Given the power issues, and the issues in computing ex-post power calculations [A, B], we have decided to present only two types of analyses: (1) comparing BAME vs. White British individuals, and comparing (2) BIP vs. non-BIP vs. White British individuals.

Without controls, the increase in mental distress among BIP men relative to White British men is 0.310 standard deviations (SE=0.066), while among non-BIP men relative to White British men is 0.081 standard deviations (SE=0.065). The difference between BIP and non-BIP is statistically significant (p-value=0.011). With controls, the relative increases for BIP and non-BIP are 0.258 SD (SE=0.071) and 0.113 SD (SE=0.076), and the difference is not statistically significant (p-value=0.137).

[A] http://daniellakens.blogspot.com/2014/12/observed-power-and-what-to-do-if-your.html

[B] https://statmodeling.stat.columbia.edu/2018/09/24/dont-calculate-post-hoc-power-using-observed-estimate-effect-size/

6. What is the reason to present specification with different covariates? What do we learn from comparing the estimates from different column in a table? Which one of these is the preferred specification? Usually, such regressions can provide some information about mechanisms. However, the current draft does include any discussion of mechanisms or of how specific covariates modify the main estimates of interest. I think this should be discussed in further detail.

==> Answer: This is a very good point.

• We now only present two sets of regressions with three measures of the change in mental health (difference, standardised difference and change in GHQ-12 “caseness” score): regression without controls (which mimics the figures) and regression with the full list of controls.

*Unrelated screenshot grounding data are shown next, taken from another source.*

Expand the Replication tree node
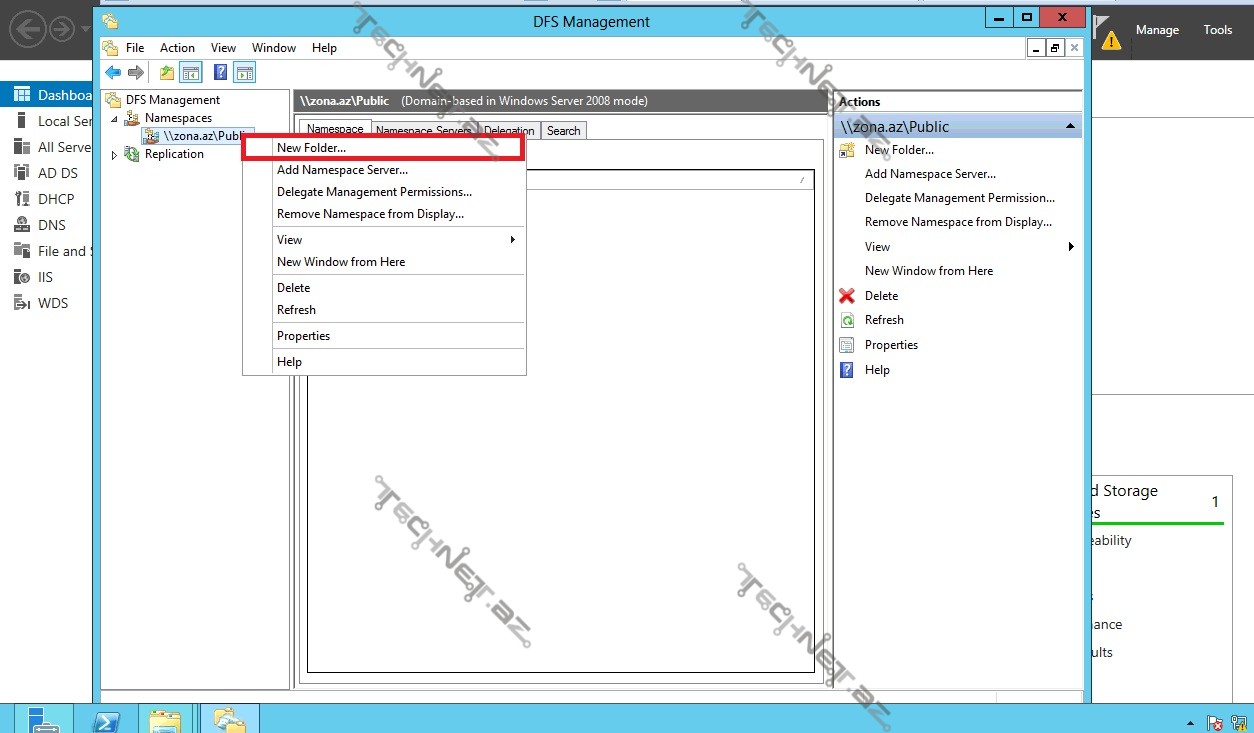This screenshot has width=1254, height=733. click(x=114, y=155)
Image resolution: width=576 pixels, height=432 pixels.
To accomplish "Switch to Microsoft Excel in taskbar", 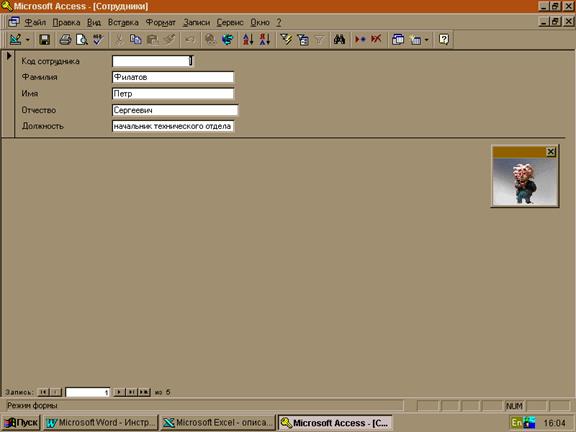I will click(x=218, y=423).
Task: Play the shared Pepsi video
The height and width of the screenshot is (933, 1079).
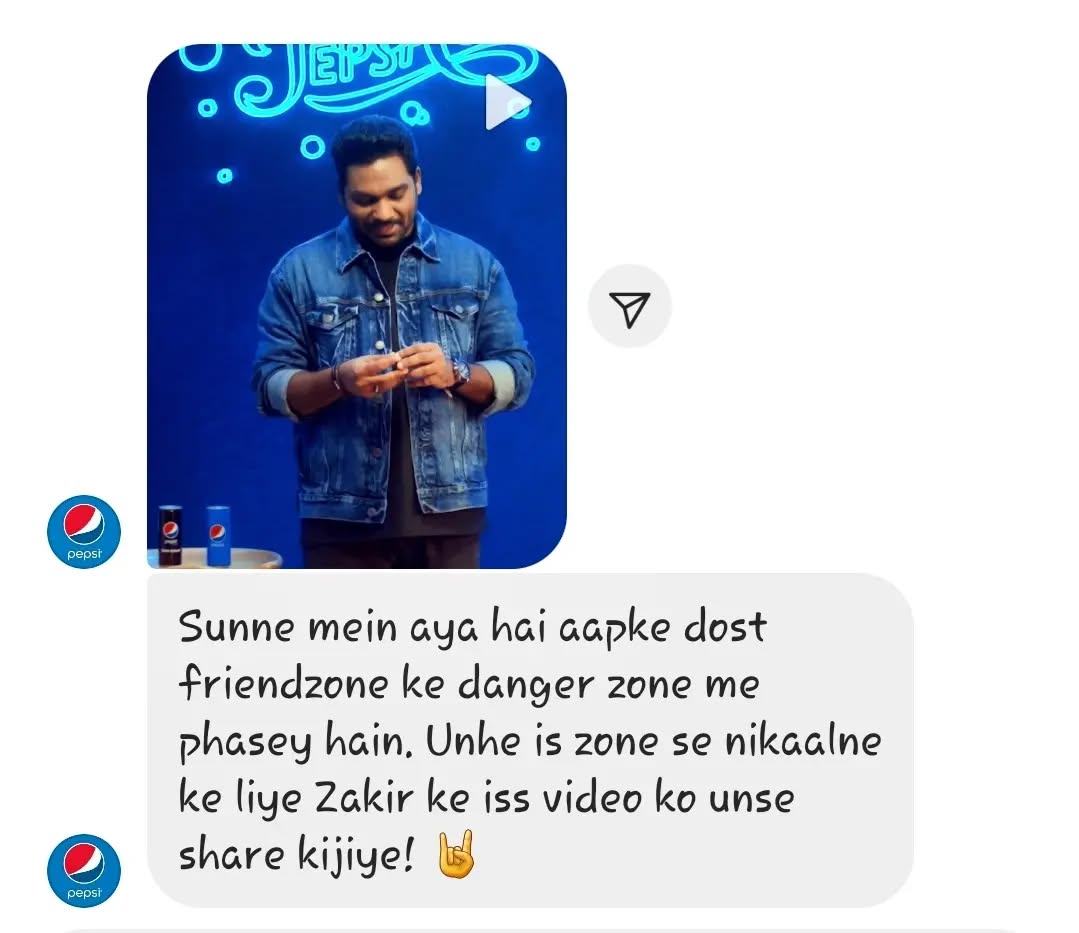Action: (508, 102)
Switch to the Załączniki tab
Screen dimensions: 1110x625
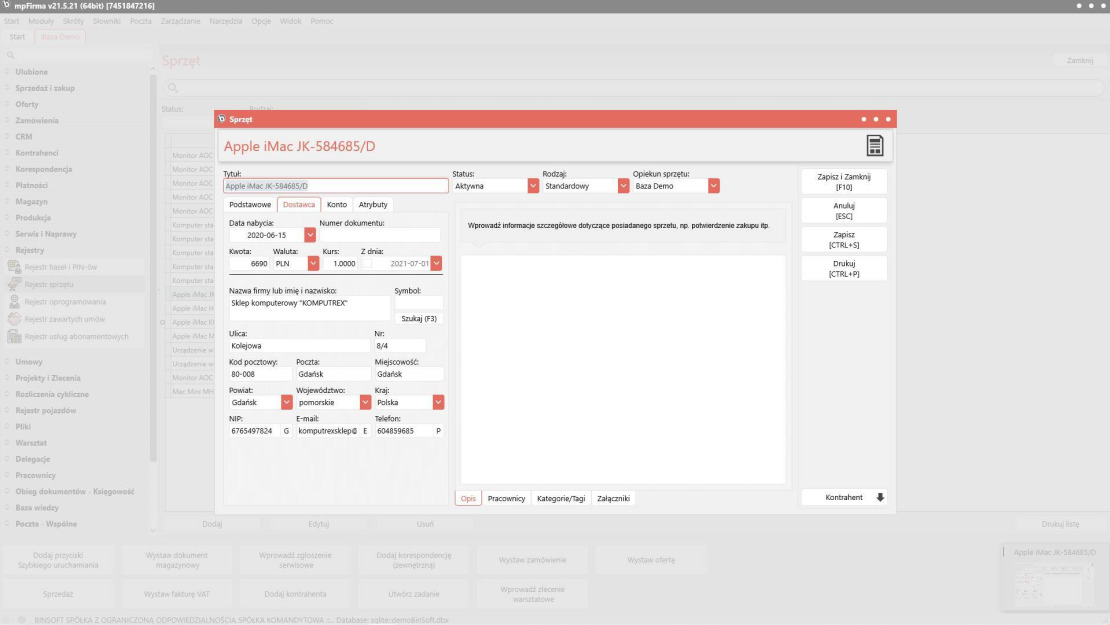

• We now clarify the purpose of comparing these two sets of regressions: “The purpose of this analysis is to show whether the ethnic-gender specific changes in mental health can be explained by differences in demographic or socioeconomic variables that can act a mediators or be affected by ethnicity characteristics. Thus, our investigation does not make causal claims. While we do not model causal chains [13], we provide a first approximation to the impact of the COVID-19 pandemic on mental health by ethnicity and gender in the UK.”

[13] Health Foundation (2020). “How to interpret research on ethnicity and COVID-19 risk and outcomes: five key questions.”

7. Some of the findings related to covariates are surprising. For example, why do more educated persons experience a higher increase in mental health (Table 7)? Is this due to spurious correlation? It is also surprising that factors like income and COVID risk have no impact on mental health. It would be helpful to add more discussion of these surprising results. I wonder if the lack of statistically significant estimates for key variables may also be due to low power, multicollinearity or overfitting. The authors should consider using a variable selection process such as forward or backward stepwise selection to determine the appropriate specification.

==> Answer: These are very interesting points. We now report an examination of average differences in demographic and socioeconomic characteristics by ethnicity and gender. This is something we did not do in the previous version and proves to be very informative:

• Regarding the higher increase in mental distress among more educated individuals, this is consistent with previous research [16, 26]. While this finding is not central to our study (indeed, in the current version this only is statistically significant when using changes in the GHQ “caseness” score), several possibilities may explain this: first, more educated people are more engaged and interested in health information, and perhaps think more about the risks of getting COVID-19; second, high-socioeconomic groups (more educated individuals) face multiple demands on their time (job tasks, childcare and other caring responsibilities), which are specially challenging in a context of lockdown.

• The fact that income does not predict an increase in mental distress between 2017-2019 and April 2020 is consistent with the fact that in our sample the only statistically significant difference in average incomes are observed between non-BIP women and White British women (£1,610 vs. £1,450, p-value=0.049).

• The fact that having at least one health condition has no impact on mental health can somehow be related with the fact that in our sample BAME individuals are younger than White British individuals: the average gap is 7.3 years among men (p-value=0.000) and 6 among women (p-value=0.000).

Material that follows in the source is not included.